La comptabilité Poudlard

La comptabilité Poudlard

On sait maintenant pourquoi se mettent à fleurir des écoles de sorcellerie, comme celle où Harry Potter fit ses classes. On sait maintenant pourquoi ces clones de Poudlard sont appelés à supplanter les Harvard et autres HEC. L’objectif est ambitieux : il s’agit de former des gestionnaires publics rompus à la magie comptable des temps présents. Car le commun des moldus pense, comme Dom Juan, que deux et deux font quatre et que quatre et quatre sont huit. Vous vous rendez compte ? Cette approche de l’arithmétique est, dans la finance, aussi ringarde que la massue dans l’art militaire. Car pour sauver les Etats contemporains des effets délétères de leur prodigalité passée, il devient nécessaire d’adopter un nouveau paradigme comptable. Selon lequel la baisse de l’endettement passe par la conclusion de nouveaux emprunts. On s’en doute, il convient pour ce faire de bien maîtriser les pouvoirs de l’illusion.

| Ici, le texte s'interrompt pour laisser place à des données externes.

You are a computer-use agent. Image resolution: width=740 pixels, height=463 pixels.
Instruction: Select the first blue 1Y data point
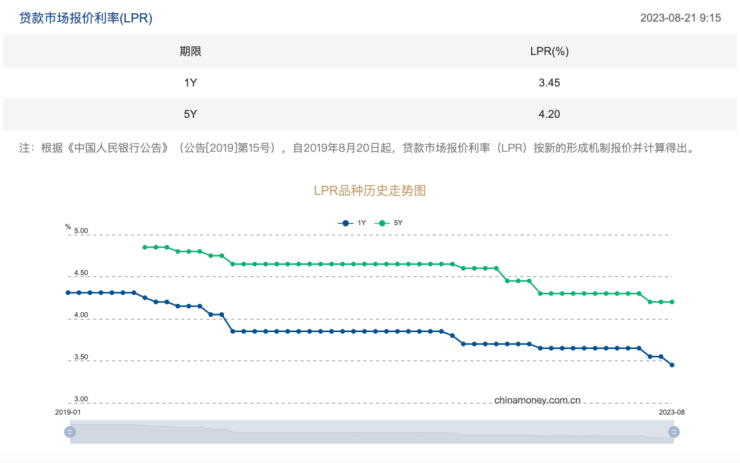68,292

Tel est l’exercice auquel vient de se livrer la Grèce, sous la houlette magique du FMI. Le pays a offert de racheter une petite fraction de ses dettes anciennes, parmi celles qui sont détenues par des mains privées. Un deal aux enchères : faites votre prix, a dit Athènes aux vendeurs, et j’en prends pour 30 milliards. Le papier a afflué et la transaction s’est conclue à 33,5% du nominal. Ce n’est peut-être pas cher, penserez-vous, mais c’est beaucoup mieux que le prix auquel le marché valorisait ces titres voilà peu (moins du cinquième du nominal). Grâce à ce rachat, le stock de la dette du pays a baissé d’une vingtaine de milliards, condition posée par la Troïka pour que soit accordé à Athènes… un crédit supplémentaire de 34,4 milliards, qui devrait lui être versé demain. Je pose 1 et je retiens 2. Si vous n’avez pas compris comment la dette grecque a diminué, c’est que vous êtes hermétique aux nouvelles normes comptables en vigueur, depuis qu’une adepte d’Albus Dumbledore a pris la direction du FMI (après avoir popularisé la « ri-lance », mariage improbable de la rigueur et de la relance, une pratique magique exclusivement accessible aux docteurs en sorcellerie). Le tour de passe-passe a au moins réjoui les hedge funds, qui continuent de comptabiliser leurs profits « à l’ancienne » : aimablement avertis à l’avance de ce rachat providentiel, ils ont tranquillement accumulé à bon prix le papier en cause. Dans la finance moderne, sorcellerie rime avec truanderie.

La recette du jour

Dette magique

Vos affaires sont désastreuses et la cote de vos dettes est massacrée. Faites ramasser le papier par la sœur du palefrenier de votre banquier, avec laquelle vous entretenez une relation coupable. Puis annoncez que vous rachetez à bon prix une fraction de vos dettes. Avec les profits, payez vos intérêts aussi longtemps que vous le pourrez. Quand vous serez à sec, émettez des assignats. Ou intégrez le FMI.